Recast the lines of the records starting at the one containing "Find the location of a particular element. The width" and ending at the one containing "grant-label: Grant: is" as a Markdown table with the columns Row and Line. Give each line its own numbered row, and skip blank lines.

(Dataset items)
━━━━━━━━━━━━━━━━━━━━

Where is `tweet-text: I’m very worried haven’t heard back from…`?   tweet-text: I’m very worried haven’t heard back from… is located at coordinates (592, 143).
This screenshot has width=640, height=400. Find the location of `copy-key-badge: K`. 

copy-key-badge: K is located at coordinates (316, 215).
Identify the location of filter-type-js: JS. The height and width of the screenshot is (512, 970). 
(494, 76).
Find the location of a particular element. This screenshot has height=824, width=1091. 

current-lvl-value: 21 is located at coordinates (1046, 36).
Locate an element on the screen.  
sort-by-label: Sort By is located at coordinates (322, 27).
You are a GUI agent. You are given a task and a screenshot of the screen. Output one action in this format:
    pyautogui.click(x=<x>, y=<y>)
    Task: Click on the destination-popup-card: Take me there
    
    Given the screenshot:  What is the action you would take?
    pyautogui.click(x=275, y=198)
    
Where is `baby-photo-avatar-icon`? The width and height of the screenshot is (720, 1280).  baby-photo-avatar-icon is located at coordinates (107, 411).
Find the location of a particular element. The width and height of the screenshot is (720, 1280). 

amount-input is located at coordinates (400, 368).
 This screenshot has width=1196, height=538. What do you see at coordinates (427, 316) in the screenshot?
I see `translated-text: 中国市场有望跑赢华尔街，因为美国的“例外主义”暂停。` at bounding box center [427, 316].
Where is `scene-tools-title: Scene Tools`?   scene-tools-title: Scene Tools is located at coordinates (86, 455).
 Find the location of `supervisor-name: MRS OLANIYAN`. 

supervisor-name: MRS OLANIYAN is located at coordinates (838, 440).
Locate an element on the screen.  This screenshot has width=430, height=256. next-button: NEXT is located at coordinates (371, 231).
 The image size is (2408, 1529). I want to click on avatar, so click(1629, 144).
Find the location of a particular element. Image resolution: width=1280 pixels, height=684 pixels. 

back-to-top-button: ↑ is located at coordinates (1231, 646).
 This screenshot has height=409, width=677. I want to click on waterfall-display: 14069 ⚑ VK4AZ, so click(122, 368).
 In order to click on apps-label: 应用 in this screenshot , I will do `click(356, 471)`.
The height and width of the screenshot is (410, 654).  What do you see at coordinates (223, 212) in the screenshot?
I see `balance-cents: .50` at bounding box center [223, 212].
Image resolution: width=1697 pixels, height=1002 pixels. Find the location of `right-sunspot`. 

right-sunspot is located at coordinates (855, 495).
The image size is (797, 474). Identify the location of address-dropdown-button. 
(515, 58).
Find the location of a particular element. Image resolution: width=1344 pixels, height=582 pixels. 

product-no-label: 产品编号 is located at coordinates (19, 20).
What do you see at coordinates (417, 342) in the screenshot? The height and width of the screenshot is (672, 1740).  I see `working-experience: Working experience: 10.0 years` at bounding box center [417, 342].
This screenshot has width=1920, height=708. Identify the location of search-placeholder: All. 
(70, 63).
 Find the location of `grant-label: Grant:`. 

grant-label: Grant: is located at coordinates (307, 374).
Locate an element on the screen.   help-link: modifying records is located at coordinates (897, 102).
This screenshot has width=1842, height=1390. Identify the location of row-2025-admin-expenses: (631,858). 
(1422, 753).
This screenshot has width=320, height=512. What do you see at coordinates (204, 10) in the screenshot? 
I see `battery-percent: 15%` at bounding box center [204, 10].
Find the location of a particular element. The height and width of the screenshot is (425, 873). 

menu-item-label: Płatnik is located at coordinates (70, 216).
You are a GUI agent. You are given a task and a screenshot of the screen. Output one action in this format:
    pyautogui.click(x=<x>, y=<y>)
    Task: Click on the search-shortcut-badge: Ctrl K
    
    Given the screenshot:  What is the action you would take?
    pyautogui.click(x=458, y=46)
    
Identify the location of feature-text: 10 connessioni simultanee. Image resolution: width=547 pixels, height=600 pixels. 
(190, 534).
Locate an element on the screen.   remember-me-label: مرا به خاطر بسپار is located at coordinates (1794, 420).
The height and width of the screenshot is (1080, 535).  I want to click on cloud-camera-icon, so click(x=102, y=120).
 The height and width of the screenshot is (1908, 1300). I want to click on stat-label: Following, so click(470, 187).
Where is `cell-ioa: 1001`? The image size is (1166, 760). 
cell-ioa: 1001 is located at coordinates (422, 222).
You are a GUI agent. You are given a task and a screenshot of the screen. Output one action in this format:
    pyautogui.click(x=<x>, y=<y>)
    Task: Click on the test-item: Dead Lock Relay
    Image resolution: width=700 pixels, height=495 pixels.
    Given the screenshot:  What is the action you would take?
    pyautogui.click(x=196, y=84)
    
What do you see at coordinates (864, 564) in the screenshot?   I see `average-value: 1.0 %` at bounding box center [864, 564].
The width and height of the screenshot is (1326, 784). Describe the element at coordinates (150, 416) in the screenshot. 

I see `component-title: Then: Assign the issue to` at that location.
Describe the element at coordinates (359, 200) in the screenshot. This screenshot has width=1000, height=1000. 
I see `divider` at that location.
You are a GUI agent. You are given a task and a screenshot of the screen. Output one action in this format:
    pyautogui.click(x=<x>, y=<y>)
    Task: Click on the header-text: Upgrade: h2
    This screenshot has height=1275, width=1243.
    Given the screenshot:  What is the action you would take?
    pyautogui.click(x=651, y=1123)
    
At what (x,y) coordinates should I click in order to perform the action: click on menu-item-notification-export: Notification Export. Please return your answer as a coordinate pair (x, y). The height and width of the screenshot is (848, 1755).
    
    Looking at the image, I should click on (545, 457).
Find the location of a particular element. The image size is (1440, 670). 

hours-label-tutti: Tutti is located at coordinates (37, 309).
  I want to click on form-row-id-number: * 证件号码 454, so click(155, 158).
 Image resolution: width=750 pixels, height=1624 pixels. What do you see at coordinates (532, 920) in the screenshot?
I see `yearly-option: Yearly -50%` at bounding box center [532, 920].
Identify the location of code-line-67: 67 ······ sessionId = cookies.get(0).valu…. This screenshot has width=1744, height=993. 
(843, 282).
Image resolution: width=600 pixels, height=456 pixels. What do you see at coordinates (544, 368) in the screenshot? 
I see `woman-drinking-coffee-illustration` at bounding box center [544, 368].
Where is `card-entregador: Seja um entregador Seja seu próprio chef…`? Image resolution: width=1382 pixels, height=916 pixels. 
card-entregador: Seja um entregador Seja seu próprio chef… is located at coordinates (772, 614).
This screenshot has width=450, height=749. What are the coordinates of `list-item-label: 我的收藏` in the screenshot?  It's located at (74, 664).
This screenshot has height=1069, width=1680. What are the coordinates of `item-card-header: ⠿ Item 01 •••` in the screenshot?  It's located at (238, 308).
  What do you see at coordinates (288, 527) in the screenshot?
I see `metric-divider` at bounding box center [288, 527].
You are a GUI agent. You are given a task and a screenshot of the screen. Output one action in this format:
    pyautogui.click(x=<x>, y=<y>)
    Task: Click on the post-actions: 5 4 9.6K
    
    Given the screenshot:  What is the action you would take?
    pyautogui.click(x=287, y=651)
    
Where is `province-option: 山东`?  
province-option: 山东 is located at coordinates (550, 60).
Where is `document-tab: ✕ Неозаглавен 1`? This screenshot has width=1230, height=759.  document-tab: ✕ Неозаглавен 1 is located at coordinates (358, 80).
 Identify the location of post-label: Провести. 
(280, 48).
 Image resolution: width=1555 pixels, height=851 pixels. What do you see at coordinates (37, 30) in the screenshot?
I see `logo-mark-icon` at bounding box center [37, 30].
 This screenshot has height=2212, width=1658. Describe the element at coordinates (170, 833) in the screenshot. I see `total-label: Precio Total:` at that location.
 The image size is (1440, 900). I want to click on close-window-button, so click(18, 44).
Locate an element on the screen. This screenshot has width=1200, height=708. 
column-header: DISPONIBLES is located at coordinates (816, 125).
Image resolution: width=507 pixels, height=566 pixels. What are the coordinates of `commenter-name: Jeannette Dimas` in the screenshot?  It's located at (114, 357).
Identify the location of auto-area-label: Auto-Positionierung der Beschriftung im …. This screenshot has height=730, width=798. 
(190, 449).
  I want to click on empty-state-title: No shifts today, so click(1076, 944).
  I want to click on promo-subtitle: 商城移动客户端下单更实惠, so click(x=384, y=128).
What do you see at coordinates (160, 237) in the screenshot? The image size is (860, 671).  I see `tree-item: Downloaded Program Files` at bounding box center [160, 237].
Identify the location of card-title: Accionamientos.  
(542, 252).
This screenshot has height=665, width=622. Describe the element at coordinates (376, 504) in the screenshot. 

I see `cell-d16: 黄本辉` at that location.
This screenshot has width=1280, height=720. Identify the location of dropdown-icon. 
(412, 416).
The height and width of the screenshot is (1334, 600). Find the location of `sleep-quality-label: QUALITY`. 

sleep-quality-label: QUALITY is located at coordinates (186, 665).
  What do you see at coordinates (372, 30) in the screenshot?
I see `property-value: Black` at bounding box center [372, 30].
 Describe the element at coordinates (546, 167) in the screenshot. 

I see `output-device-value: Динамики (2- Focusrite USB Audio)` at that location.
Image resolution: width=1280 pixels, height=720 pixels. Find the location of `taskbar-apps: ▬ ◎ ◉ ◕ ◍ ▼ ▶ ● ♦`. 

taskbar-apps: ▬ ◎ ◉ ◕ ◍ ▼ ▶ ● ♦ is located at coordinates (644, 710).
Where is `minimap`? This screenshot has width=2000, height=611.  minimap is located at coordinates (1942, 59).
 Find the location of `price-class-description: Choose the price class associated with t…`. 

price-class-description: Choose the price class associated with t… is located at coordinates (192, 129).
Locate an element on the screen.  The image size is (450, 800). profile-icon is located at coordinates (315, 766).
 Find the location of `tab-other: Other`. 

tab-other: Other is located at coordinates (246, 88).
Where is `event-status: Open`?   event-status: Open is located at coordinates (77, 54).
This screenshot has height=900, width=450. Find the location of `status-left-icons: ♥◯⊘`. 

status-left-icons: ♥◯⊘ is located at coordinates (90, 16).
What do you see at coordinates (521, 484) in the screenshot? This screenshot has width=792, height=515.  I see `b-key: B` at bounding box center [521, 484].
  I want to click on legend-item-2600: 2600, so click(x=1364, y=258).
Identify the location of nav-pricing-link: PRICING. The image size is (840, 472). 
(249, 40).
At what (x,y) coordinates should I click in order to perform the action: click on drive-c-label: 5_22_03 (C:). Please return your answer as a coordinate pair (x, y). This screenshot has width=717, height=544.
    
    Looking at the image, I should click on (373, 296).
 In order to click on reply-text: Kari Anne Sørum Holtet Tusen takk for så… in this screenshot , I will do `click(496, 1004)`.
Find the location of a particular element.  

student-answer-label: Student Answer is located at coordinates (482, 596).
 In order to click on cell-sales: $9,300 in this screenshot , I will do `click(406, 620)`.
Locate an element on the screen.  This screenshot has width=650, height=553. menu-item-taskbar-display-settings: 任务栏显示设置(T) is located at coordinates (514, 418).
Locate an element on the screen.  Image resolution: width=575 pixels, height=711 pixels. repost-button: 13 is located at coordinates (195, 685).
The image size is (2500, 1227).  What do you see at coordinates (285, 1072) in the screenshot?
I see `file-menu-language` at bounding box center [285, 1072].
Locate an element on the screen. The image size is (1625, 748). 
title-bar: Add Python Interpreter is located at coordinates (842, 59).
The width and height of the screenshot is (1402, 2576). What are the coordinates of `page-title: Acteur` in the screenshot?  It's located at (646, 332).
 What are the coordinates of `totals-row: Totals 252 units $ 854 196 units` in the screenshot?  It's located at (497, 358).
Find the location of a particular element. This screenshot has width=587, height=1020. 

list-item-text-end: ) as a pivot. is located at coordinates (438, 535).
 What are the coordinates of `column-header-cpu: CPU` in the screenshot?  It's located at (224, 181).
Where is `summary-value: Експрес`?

━━━━━━━━━━━━━━━━━━━━

▸ **Answer box**:
| Row | Line |
|---|---|
| 1 | Find the location of a particular element. The width and height of the screenshot is (720, 1280).  |
| 2 | amount-input is located at coordinates (400, 368). |
| 3 |  This screenshot has width=1196, height=538. What do you see at coordinates (427, 316) in the screenshot? |
| 4 | I see `translated-text: 中国市场有望跑赢华尔街，因为美国的“例外主义”暂停。` at bounding box center [427, 316]. |
| 5 | Where is `scene-tools-title: Scene Tools`?   scene-tools-title: Scene Tools is located at coordinates (86, 455). |
| 6 |  Find the location of `supervisor-name: MRS OLANIYAN`.  |
| 7 | supervisor-name: MRS OLANIYAN is located at coordinates (838, 440). |
| 8 | Locate an element on the screen.  This screenshot has width=430, height=256. next-button: NEXT is located at coordinates (371, 231). |
| 9 |  The image size is (2408, 1529). I want to click on avatar, so click(1629, 144). |
| 10 | Find the location of a particular element. Image resolution: width=1280 pixels, height=684 pixels.  |
| 11 | back-to-top-button: ↑ is located at coordinates (1231, 646). |
| 12 |  This screenshot has height=409, width=677. I want to click on waterfall-display: 14069 ⚑ VK4AZ, so click(122, 368). |
| 13 |  In order to click on apps-label: 应用 in this screenshot , I will do `click(356, 471)`. |
| 14 | The height and width of the screenshot is (410, 654).  What do you see at coordinates (223, 212) in the screenshot? |
| 15 | I see `balance-cents: .50` at bounding box center [223, 212]. |
| 16 | Image resolution: width=1697 pixels, height=1002 pixels. Find the location of `right-sunspot`.  |
| 17 | right-sunspot is located at coordinates (855, 495). |
| 18 | The image size is (797, 474). Identify the location of address-dropdown-button.  |
| 19 | (515, 58). |
| 20 | Find the location of a particular element. Image resolution: width=1344 pixels, height=582 pixels.  |
| 21 | product-no-label: 产品编号 is located at coordinates (19, 20). |
| 22 | What do you see at coordinates (417, 342) in the screenshot? The height and width of the screenshot is (672, 1740).  I see `working-experience: Working experience: 10.0 years` at bounding box center [417, 342]. |
| 23 | This screenshot has width=1920, height=708. Identify the location of search-placeholder: All.  |
| 24 | (70, 63). |
| 25 |  Find the location of `grant-label: Grant:`.  |
| 26 | grant-label: Grant: is located at coordinates (307, 374). |